§ Trecho:
|---|

Esta palavra me ocorreu ao ler o texto Retrato
de família, do José Ronaldo dos Santos. O Zé nos
fala dessas duas culturas que correm (corriam?) como dois rios distintos e
lentos, mas que brotaram da mesma nascente: a religião católica apostólica
romana. O caipira é o caiçara sem o mar. O Zé tem uma caudalosa memória.
Muitas histórias para nos contar. É perspicaz em retratar a essência da nossa
gente.
Ter
histórias para contar e a palavra lentidão me levaram ao romancista tcheco
Milan Kundera que diz que o grau de lentidão é diretamente proporcional à
intensidade da memória, e que o grau de velocidade é diretamente proporcional
à intensidade do esquecimento. Diz ainda, no livro A Lentidão, que quando as
coisas acontecem rápido demais, ninguém pode ter certeza de nada, de coisa
nenhuma, nem de si mesmo, e que nossa época se entrega ao demônio da
velocidade e é por essa razão que se esquece tão facilmente de si mesma.

|---|

§ Registros fornecidos:
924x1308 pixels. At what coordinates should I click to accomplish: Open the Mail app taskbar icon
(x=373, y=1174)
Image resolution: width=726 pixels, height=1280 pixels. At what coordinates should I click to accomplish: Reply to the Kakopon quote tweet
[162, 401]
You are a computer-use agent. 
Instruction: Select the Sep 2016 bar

|---|

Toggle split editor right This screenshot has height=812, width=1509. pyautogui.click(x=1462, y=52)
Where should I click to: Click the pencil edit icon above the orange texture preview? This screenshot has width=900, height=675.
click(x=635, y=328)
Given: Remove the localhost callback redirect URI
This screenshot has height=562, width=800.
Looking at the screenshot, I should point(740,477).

|---|

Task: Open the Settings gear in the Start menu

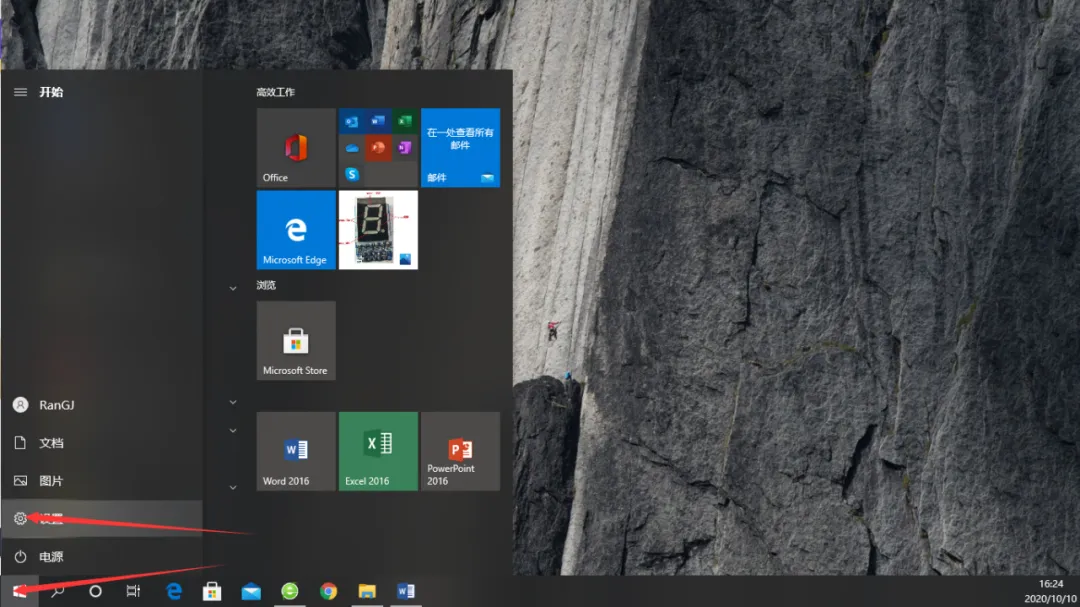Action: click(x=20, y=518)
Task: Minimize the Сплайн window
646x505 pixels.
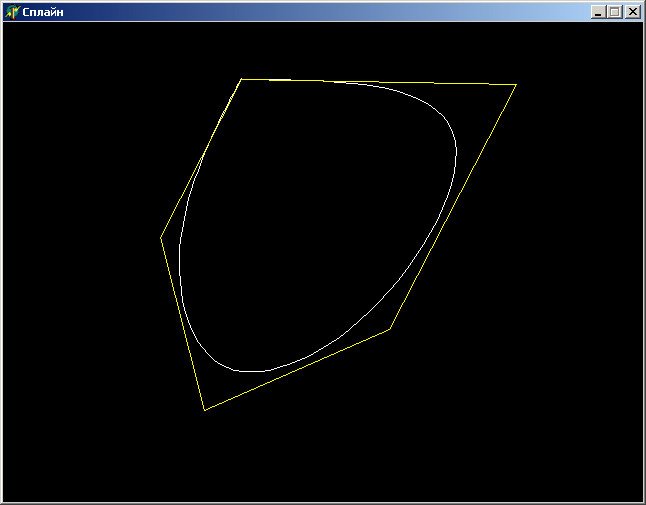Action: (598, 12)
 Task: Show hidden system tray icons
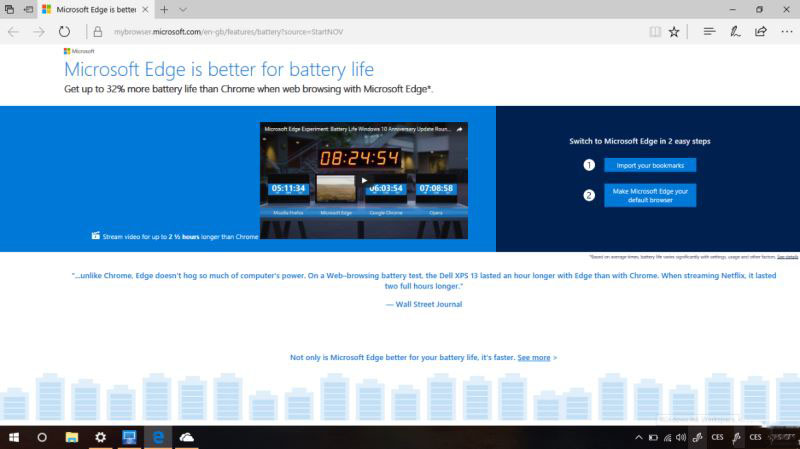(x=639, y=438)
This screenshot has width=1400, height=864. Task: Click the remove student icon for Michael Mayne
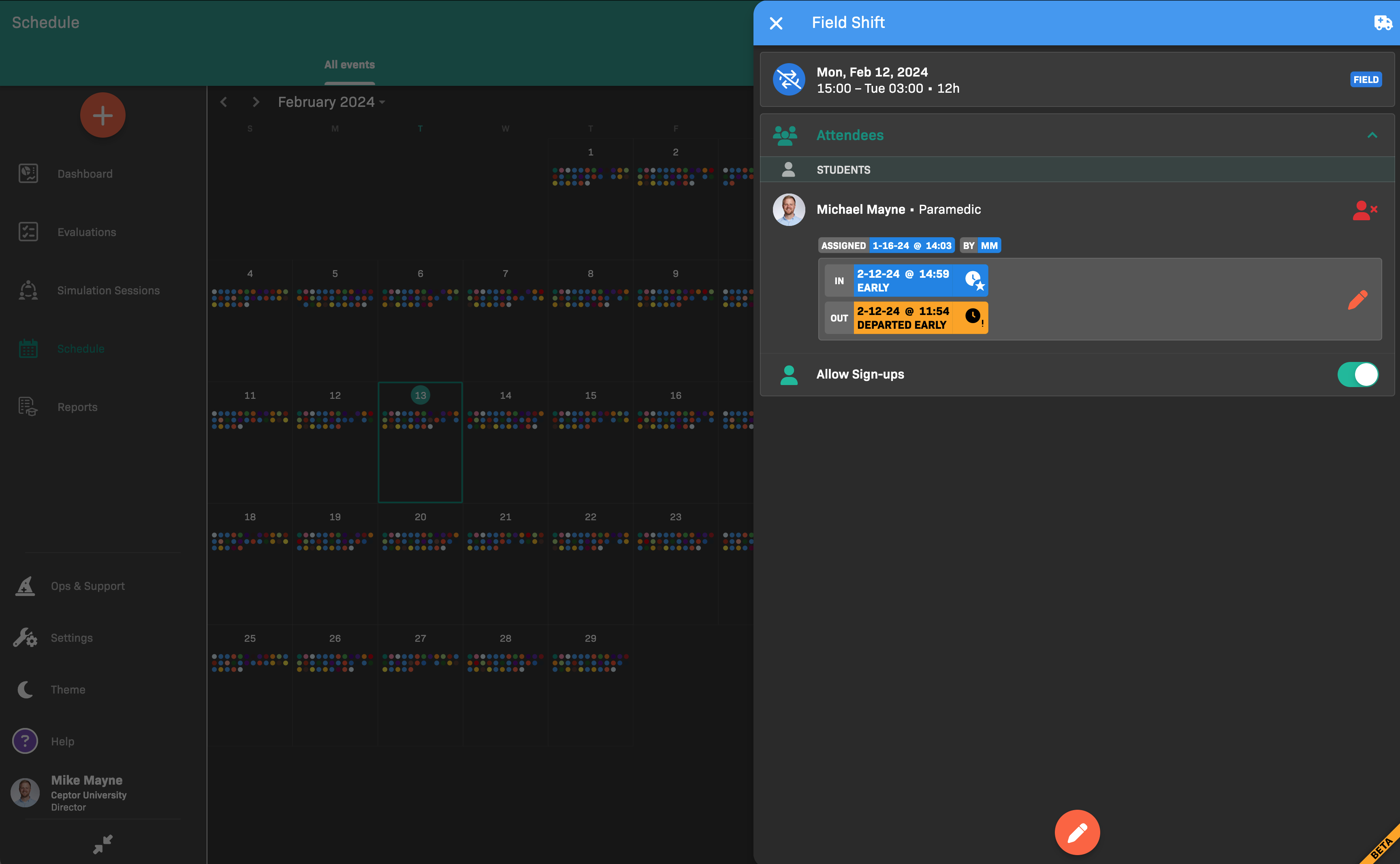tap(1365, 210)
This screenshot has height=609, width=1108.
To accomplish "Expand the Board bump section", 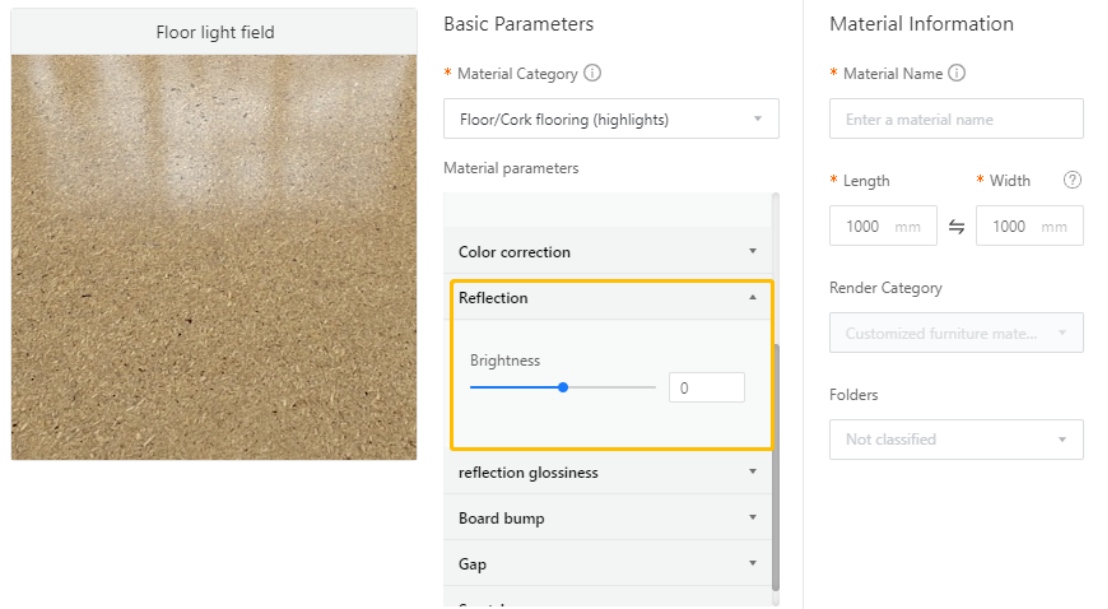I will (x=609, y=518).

|---|

§ Objetivos:
[A] Segundo o trecho, Milan Kundera afirma que o grau de lentidão é diretamente proporcional a quê?
[B] Prolongue o trecho sobre a lentidão e a memória a partir de onde ele termina.

§ Respostas ao exercício:
[A] À intensidade da memória.

[B]
A
lentidão tem um vínculo com a memória. Nos meus tempos de criança a vida não
tinha a velocidade dos tempos atuais. Por isso, eu e os de minha geração
temos tantas lembranças. A vida não tinha pressa. Tivemos tempo de armazenar
saudades, de gravar indelevelmente nas nossas almas o modo de ser
caiçara-caipira.
Lembranças
dos tempos em que as distâncias eram percorridas a pé, a cavalo, a canoa ou a
barco. E quem caminha ou percorre as distâncias nesses meios vagarosos de
locomoção, tendo alguma companhia, tem tempo de prosear despreocupadamente,
de conhecer melhor o companheiro e, estando só, proseia com Deus e aprecia a
paisagem criada por Ele.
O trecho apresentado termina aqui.